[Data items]
####################
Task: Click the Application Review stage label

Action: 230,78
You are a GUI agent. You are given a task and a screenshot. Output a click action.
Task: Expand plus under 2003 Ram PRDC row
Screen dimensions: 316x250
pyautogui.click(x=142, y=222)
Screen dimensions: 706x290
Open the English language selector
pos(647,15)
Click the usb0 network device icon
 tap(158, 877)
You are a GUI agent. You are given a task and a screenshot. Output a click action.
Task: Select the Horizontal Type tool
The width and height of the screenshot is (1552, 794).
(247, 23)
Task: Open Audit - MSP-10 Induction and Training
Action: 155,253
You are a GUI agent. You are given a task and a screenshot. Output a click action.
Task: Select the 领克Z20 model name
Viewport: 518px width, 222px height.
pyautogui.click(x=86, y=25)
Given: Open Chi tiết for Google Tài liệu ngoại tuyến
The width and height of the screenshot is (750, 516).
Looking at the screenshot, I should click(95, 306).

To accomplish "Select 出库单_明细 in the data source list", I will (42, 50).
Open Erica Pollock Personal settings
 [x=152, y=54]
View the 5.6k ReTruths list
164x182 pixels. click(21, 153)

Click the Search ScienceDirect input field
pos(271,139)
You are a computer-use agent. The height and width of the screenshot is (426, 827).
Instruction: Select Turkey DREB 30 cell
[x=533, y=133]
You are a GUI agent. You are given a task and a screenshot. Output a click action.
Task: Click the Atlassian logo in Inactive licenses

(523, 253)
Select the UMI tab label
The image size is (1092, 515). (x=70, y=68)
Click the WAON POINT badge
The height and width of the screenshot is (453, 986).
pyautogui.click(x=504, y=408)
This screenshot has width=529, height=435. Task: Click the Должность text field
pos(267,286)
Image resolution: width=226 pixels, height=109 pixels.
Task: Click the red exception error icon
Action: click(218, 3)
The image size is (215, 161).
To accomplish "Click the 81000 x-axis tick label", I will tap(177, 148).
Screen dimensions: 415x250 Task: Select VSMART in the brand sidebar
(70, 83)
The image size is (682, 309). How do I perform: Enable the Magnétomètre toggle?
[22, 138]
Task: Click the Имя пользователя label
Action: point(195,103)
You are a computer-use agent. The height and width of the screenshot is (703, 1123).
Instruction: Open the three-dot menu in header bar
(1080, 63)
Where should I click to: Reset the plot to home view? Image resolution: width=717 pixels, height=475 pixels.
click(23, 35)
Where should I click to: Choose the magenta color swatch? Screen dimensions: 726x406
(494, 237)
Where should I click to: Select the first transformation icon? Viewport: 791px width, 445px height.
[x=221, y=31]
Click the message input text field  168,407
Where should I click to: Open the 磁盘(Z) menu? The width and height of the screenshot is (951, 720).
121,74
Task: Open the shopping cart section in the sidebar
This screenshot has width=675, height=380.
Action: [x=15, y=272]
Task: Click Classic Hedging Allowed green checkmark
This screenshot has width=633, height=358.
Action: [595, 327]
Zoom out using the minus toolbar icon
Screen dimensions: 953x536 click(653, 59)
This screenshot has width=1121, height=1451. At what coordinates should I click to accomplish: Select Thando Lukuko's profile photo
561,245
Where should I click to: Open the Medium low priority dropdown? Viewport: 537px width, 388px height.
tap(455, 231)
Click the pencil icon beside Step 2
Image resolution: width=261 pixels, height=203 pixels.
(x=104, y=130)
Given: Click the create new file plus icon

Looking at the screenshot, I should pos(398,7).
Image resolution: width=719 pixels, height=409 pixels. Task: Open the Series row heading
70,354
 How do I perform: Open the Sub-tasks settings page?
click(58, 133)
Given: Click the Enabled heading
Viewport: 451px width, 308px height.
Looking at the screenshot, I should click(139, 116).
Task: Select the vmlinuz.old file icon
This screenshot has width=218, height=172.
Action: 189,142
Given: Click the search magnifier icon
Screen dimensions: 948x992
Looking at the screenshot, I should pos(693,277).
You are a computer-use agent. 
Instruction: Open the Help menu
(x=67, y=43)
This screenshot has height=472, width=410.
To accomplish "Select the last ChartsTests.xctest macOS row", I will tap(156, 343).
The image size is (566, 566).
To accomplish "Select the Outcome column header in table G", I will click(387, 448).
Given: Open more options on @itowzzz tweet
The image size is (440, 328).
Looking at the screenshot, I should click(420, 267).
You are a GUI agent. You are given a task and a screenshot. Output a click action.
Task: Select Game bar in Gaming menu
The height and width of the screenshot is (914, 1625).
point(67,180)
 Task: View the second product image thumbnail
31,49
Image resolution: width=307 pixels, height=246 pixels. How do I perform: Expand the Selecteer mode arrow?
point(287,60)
####################
WRITTEN EXERCISE:
Copy each of the items above word for word, with no changes.

FINISHED EXERCISE:
Task: Click the Application Review stage label

Action: 230,78
You are a GUI agent. You are given a task and a screenshot. Output a click action.
Task: Expand plus under 2003 Ram PRDC row
Screen dimensions: 316x250
pyautogui.click(x=142, y=222)
Screen dimensions: 706x290
Open the English language selector
pos(647,15)
Click the usb0 network device icon
 tap(158, 877)
You are a GUI agent. You are given a task and a screenshot. Output a click action.
Task: Select the Horizontal Type tool
The width and height of the screenshot is (1552, 794).
(247, 23)
Task: Open Audit - MSP-10 Induction and Training
Action: 155,253
You are a GUI agent. You are given a task and a screenshot. Output a click action.
Task: Select the 领克Z20 model name
Viewport: 518px width, 222px height.
pyautogui.click(x=86, y=25)
Given: Open Chi tiết for Google Tài liệu ngoại tuyến
The width and height of the screenshot is (750, 516).
Looking at the screenshot, I should click(95, 306).

To accomplish "Select 出库单_明细 in the data source list", I will (42, 50).
Open Erica Pollock Personal settings
 [x=152, y=54]
View the 5.6k ReTruths list
164x182 pixels. click(21, 153)

Click the Search ScienceDirect input field
pos(271,139)
You are a computer-use agent. The height and width of the screenshot is (426, 827).
Instruction: Select Turkey DREB 30 cell
[x=533, y=133]
You are a GUI agent. You are given a task and a screenshot. Output a click action.
Task: Click the Atlassian logo in Inactive licenses

(523, 253)
Select the UMI tab label
The image size is (1092, 515). (x=70, y=68)
Click the WAON POINT badge
The height and width of the screenshot is (453, 986).
pyautogui.click(x=504, y=408)
This screenshot has width=529, height=435. Task: Click the Должность text field
pos(267,286)
Image resolution: width=226 pixels, height=109 pixels.
Task: Click the red exception error icon
Action: click(218, 3)
The image size is (215, 161).
To accomplish "Click the 81000 x-axis tick label", I will tap(177, 148).
Screen dimensions: 415x250 Task: Select VSMART in the brand sidebar
(70, 83)
The image size is (682, 309). How do I perform: Enable the Magnétomètre toggle?
[22, 138]
Task: Click the Имя пользователя label
Action: point(195,103)
You are a computer-use agent. The height and width of the screenshot is (703, 1123).
Instruction: Open the three-dot menu in header bar
(1080, 63)
Where should I click to: Reset the plot to home view? Image resolution: width=717 pixels, height=475 pixels.
click(23, 35)
Where should I click to: Choose the magenta color swatch? Screen dimensions: 726x406
(494, 237)
Where should I click to: Select the first transformation icon? Viewport: 791px width, 445px height.
[x=221, y=31]
Click the message input text field  168,407
Where should I click to: Open the 磁盘(Z) menu? The width and height of the screenshot is (951, 720).
121,74
Task: Open the shopping cart section in the sidebar
This screenshot has width=675, height=380.
Action: [x=15, y=272]
Task: Click Classic Hedging Allowed green checkmark
This screenshot has width=633, height=358.
Action: [595, 327]
Zoom out using the minus toolbar icon
Screen dimensions: 953x536 click(653, 59)
This screenshot has width=1121, height=1451. At what coordinates should I click to accomplish: Select Thando Lukuko's profile photo
561,245
Where should I click to: Open the Medium low priority dropdown? Viewport: 537px width, 388px height.
tap(455, 231)
Click the pencil icon beside Step 2
Image resolution: width=261 pixels, height=203 pixels.
(x=104, y=130)
Given: Click the create new file plus icon

Looking at the screenshot, I should pos(398,7).
Image resolution: width=719 pixels, height=409 pixels. Task: Open the Series row heading
70,354
 How do I perform: Open the Sub-tasks settings page?
click(58, 133)
Given: Click the Enabled heading
Viewport: 451px width, 308px height.
Looking at the screenshot, I should click(139, 116).
Task: Select the vmlinuz.old file icon
This screenshot has width=218, height=172.
Action: 189,142
Given: Click the search magnifier icon
Screen dimensions: 948x992
Looking at the screenshot, I should pos(693,277).
You are a computer-use agent. 
Instruction: Open the Help menu
(x=67, y=43)
This screenshot has height=472, width=410.
To accomplish "Select the last ChartsTests.xctest macOS row", I will tap(156, 343).
The image size is (566, 566).
To accomplish "Select the Outcome column header in table G", I will click(387, 448).
Given: Open more options on @itowzzz tweet
The image size is (440, 328).
Looking at the screenshot, I should click(420, 267).
You are a GUI agent. You are given a task and a screenshot. Output a click action.
Task: Select Game bar in Gaming menu
The height and width of the screenshot is (914, 1625).
point(67,180)
 Task: View the second product image thumbnail
31,49
Image resolution: width=307 pixels, height=246 pixels. How do I perform: Expand the Selecteer mode arrow?
point(287,60)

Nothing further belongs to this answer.